Judging whether the IOU matching is successful, if the track matching is successful or the target matching fails, then use the Kalman filter to update the tracking track; if the track matching fails, then judge whether to delete the track;

Determine whether the track is in a confirmed state, if not, delete the track; if so, determine whether the track exceeds the maximum frame number threshold, if not, delete the track; if so, use the Kalman filter to update the track said trajectory;

Judging whether the trajectory updated by the Kalman filter is in a confirmed state, if not, then perform IOU matching; if so, perform cascade matching in combination with motion information and appearance features or output the target and the trajectory.

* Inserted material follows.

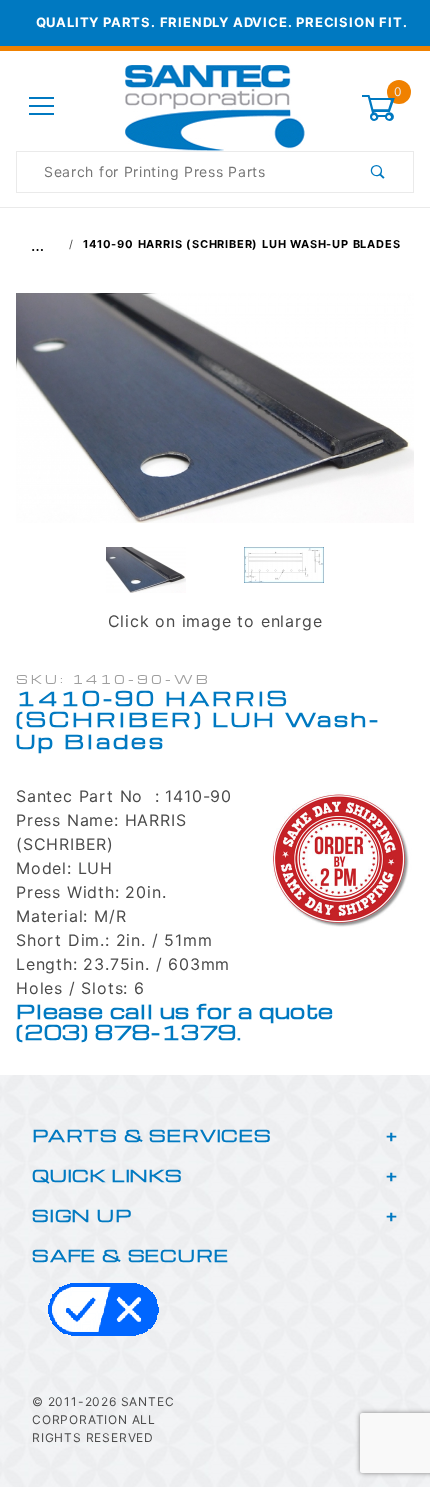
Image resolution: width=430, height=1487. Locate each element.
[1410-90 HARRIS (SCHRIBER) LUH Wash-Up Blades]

According to an embodiment of the work vehicle detection and tracking method of the present invention, the image enhancement method is gamma transformation or histogram equalization. With the help of this, the gamma transformation is used to enhance the image, and the low gray value in a narrow range is mapped to the high gray value in a wide range, so that the gray distribution of the enhanced image is more balanced, the details of the dark part are richer, and the complexity is improved. In the mining environment, the similarity between the image target and the background is large, and the gray contrast is not obvious, which improves the recognition rate of image feature extraction.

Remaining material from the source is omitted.